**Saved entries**
== Segment start ==

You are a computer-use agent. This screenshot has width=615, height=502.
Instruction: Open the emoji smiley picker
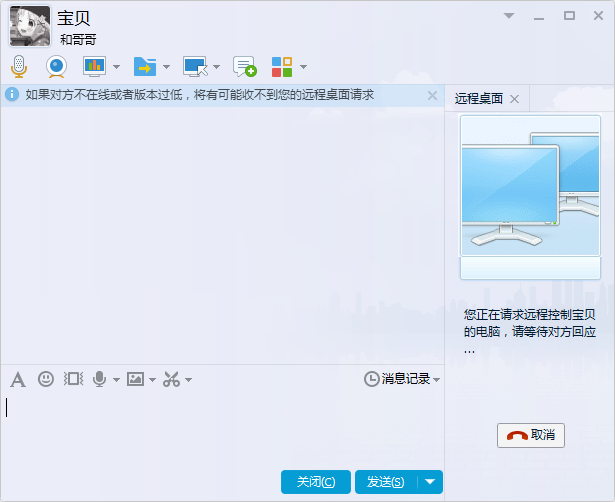coord(45,379)
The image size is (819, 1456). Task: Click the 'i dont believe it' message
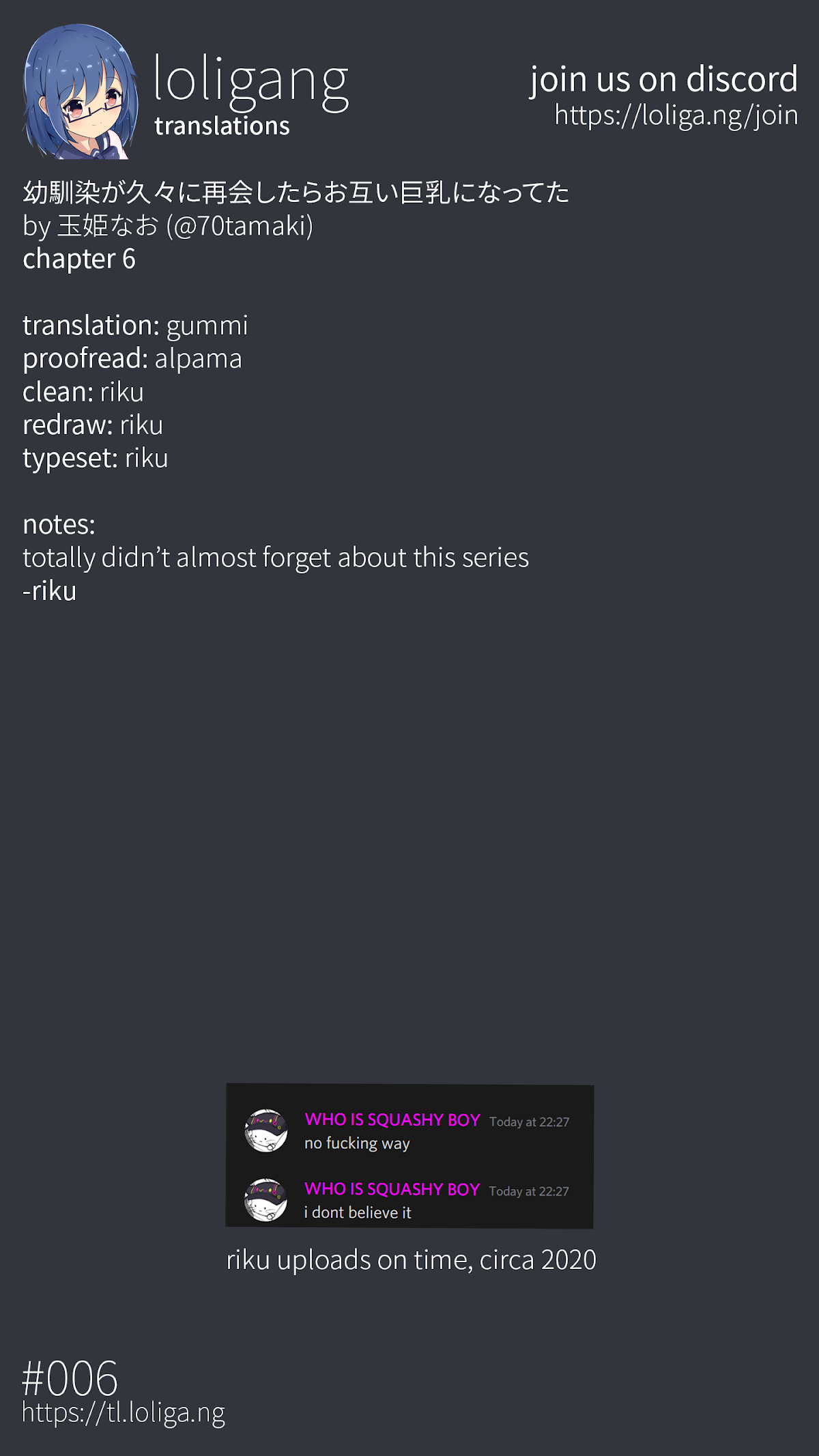358,1213
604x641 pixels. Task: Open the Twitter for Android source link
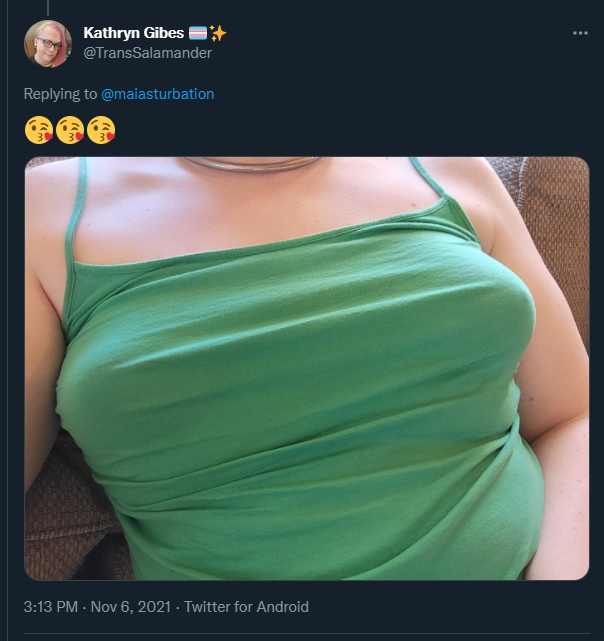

== Segment end ==

**Task prompt**
Repeat the data above exactly, images excluded.

**Completed exercise**
You are a computer-use agent. This screenshot has width=615, height=502.
Instruction: Open the emoji smiley picker
coord(45,379)
The image size is (819, 1456). Task: Click the 'i dont believe it' message
358,1213
604x641 pixels. Task: Open the Twitter for Android source link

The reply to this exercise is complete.